There is no immunity to computer viruses

    70

    JAMES M. SPEA

    When it comes to computer viruses don’t be fooled. It can happen to you.

    Last weekend I discovered my computer was infected with a virus. This was rather upsetting because I had a paper to finish. Plus I had better things to do than nurse my poor computer back to health. But you know, I probably deserved it. I’ve never been very careful about checking floppy disks before I put them in my computer. I never virus-scan recently downloaded programs from the internet either. I figured, for some crazy reason, that I was immune.

    I looked for the anti-virus program that came prepackaged with my computer. Embarrassingly, I’d never used it until now. I set things into motion and almost immediately my poor, infected word processor was located and repaired. I was ecstatic and proud. I had just thwarted some computer hacker’s evil design. Fortunately the virus had only spread to two other applications on my system. Those were repaired just as easily.

    After having this experience my curiosity was stirred. I discovered that some people are not as lucky as I was.

    Most problems caused by computer viruses are restricted to software. In other words, a virus can rarely do actual damage to the machinery or hardware in your computer.

    Fred Clift, the System Administrator for the Computer Science Department at BYU, said that he has never heard of a virus that could destroy your computer.

    In theory a virus could tell your hard drive to accelerate to higher speeds, and that could cause premature wear and tear.

    “But you would hear your hard drive making awful sounds long before any real damage was done,” Clift said.
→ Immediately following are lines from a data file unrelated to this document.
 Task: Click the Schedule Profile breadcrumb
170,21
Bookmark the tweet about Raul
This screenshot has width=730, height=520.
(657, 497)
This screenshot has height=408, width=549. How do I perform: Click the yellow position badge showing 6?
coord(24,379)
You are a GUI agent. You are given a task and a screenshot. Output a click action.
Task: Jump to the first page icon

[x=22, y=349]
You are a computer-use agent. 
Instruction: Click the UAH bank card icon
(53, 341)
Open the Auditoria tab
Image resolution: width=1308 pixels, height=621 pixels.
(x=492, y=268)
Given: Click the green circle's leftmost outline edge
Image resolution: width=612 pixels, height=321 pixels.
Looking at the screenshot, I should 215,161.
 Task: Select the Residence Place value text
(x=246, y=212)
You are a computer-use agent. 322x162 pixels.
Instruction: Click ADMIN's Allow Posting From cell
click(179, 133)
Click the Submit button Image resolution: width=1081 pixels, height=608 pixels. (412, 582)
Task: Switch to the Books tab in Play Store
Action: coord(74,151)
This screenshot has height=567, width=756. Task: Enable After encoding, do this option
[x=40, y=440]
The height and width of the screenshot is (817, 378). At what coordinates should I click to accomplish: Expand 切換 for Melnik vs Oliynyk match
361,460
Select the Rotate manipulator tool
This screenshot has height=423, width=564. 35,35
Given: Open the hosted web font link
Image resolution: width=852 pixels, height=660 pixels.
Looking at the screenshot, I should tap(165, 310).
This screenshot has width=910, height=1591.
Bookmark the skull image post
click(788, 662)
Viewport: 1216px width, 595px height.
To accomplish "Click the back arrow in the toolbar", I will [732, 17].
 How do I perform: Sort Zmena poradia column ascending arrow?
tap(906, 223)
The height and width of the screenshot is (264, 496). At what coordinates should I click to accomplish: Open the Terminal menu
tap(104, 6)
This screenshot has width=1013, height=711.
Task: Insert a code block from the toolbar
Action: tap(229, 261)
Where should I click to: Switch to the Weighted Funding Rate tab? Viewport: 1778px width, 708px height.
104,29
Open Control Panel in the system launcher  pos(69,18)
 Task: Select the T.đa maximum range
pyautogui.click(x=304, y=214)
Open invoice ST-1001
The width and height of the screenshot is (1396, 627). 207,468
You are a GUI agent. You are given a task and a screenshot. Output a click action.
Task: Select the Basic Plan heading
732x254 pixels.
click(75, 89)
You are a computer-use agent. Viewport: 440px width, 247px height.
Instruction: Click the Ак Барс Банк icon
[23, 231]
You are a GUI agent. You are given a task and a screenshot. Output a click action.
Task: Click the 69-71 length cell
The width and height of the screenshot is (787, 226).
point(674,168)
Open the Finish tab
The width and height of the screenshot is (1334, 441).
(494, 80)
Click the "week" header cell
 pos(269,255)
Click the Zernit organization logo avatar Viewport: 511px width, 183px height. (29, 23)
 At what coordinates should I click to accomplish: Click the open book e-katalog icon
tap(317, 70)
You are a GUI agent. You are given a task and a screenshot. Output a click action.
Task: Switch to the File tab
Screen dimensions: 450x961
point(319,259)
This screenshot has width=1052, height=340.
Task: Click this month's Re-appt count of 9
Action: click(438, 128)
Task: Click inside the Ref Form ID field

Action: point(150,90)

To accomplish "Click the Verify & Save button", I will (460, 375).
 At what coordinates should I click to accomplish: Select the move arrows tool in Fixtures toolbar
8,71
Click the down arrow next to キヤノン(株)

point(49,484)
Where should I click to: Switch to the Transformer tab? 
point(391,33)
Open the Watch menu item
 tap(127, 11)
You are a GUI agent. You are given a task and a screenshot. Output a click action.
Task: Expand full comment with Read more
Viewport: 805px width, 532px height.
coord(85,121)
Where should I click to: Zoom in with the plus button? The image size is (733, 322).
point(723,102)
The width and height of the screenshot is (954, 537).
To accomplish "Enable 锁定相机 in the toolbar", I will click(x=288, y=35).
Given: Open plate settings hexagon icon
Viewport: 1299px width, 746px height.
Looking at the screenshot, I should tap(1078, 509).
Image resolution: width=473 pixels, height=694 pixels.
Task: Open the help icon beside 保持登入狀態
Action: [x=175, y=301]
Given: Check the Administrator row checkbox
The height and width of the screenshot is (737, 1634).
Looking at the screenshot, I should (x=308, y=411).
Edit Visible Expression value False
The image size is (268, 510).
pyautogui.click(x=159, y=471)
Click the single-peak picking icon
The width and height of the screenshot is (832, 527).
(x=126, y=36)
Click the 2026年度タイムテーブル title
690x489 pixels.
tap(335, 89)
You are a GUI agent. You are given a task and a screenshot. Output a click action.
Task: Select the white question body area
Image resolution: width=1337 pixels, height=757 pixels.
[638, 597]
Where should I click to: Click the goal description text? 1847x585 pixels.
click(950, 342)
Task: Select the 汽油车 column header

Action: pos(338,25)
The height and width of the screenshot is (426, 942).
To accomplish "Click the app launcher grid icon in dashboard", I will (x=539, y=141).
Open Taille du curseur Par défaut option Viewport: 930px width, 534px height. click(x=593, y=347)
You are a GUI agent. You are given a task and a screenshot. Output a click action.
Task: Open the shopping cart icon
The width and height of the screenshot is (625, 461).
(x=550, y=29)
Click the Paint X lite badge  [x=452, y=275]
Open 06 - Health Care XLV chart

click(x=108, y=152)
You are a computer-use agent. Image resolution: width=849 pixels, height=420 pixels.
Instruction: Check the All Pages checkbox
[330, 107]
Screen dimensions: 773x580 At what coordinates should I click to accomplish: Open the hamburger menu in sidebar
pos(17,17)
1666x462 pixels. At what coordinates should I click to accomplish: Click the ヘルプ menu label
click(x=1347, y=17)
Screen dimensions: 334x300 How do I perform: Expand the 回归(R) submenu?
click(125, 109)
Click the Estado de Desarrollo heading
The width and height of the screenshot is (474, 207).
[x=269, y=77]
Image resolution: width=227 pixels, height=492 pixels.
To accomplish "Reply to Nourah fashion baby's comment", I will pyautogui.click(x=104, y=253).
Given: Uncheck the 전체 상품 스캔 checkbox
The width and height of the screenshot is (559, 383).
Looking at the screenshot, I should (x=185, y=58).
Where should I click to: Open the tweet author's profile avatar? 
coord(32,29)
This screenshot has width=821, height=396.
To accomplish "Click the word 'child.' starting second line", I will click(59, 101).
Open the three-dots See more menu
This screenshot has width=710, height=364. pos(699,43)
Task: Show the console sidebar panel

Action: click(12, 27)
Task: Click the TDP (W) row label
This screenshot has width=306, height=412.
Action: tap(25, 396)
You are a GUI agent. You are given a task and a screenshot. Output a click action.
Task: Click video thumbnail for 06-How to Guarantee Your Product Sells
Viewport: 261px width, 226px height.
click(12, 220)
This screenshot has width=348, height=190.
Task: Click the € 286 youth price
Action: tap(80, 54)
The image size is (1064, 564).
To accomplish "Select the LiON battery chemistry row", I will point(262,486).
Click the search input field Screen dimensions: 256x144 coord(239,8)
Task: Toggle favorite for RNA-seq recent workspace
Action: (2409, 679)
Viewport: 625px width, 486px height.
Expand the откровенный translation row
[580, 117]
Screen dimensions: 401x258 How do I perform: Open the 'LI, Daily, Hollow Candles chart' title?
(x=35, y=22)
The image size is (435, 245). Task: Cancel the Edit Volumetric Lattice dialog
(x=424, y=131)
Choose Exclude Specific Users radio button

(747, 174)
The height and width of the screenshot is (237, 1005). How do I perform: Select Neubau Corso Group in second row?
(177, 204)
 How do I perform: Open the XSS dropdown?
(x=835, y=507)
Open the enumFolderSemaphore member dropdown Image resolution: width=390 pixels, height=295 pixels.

    In general, computer viruses only damage the programs that you install on your computer. And since you have original backups of your programs, you can always replace one that is damaged. Unfortunately, by the time you realize that your computer was infected, you may have already lost files that are not as easily replaced; like a research paper.

    Viruses are invented for a number of reasons, including political agendas, personal gain, cheap thrills and revenge.

    Probably one of the most talked about viruses is one called the Word Macro Virus. It attacks the Microsoft Word word processor program. It embeds itself within the program; only initiating at a certain time or date or when a certain command is given. If a file is sent to the printer (or fax) during the last four seconds of any minute, the following text is added to the end of the printout: “And finally I would like to say … STOP ALL FRENCH NUCLEAR TESTING IN THE PACIFIC!”

    While this isn’t detrimental, it is easy to see how a hacker’s little prank could cause some really big problems.

    I met a young computer hacker on the internet recently who goes simply by the nickname “CRYPTION.” At 15 years old, this young man knows more about computers and operating systems than I could ever hope to. He spends three to six hours on his computer on a school day and more than 10 hours a day during weekends. While not haven written any viruses himself, Cryption admits that many of his friends have. He said they do it for fun or to get back at people. They do it because they can.

    According to Cryption, creating a computer virus is not that difficult. All the information you need to create computer viruses can be found right on the internet. He learned everything he knows just by searching the web, meeting people with similar interests and reading available texts.

    Clift has good advice for staying virus free. He said it’s a great idea to scan everything you allow into your computer, whether you’re using a floppy disk between school and at home or you’ve just downloaded a useful tool from the internet. A good anti-virus program and a little extra caution will save you a lot of heartache.